China’s producer price inflation cooled for the first time in seven months in March, pressured by fears that Chinese steel production is higher than demand, leaving a glut of the metal later this year.
“We’re not seeing much interest on the buy side, everyone is nervous that the bottom is falling out,” said a commodities trader in Perth, Australia, who closely monitors activity on China’s Dalian and Shanghai Futures Exchanges for overseas clients.
The most active rebar contract on the Shanghai Futures Exchange settled 3.5 percent down at 2,893 yuan ($420), the lowest since Feb. 2.
The sharp decline in steel futures has tamed buying interest in the physical market as well.
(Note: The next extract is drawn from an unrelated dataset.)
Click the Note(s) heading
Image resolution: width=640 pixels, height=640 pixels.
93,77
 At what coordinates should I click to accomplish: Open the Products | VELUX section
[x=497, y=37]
Iron ore for delivery to China’s Qingdao port has swung into a bear market, with the price sinking more than 20 percent from its 2017 high in February to $74.38 a tonne, according to Metal Bulletin.
Iron ore on the Dalian Commodity Exchange settled 3.3 percent lower at 506 yuan, the lowest price since Jan. 10.
China’s steel sector has been under particular scrutiny by its major trading partners, with the Trump administration saying Beijing’s support for such industries has led to over-production and a flood of exports that have distorted global markets.
China’s producer price index (PPI) rose 7.6 percent in March from a year earlier, still elevated but in line with expectations and easing from 7.8 percent in February, a 9-year high, the National Bureau of Statistics said on Wednesday.
Dalian coking coal was also swept up in the sell off, sliding 6.7 percent to 1,154.50 yuan a tonne, the weakest since Feb. 10 while coke – made from coking coal – tumbled nearly 7 percent to a one-month low of 1,633.50 yuan.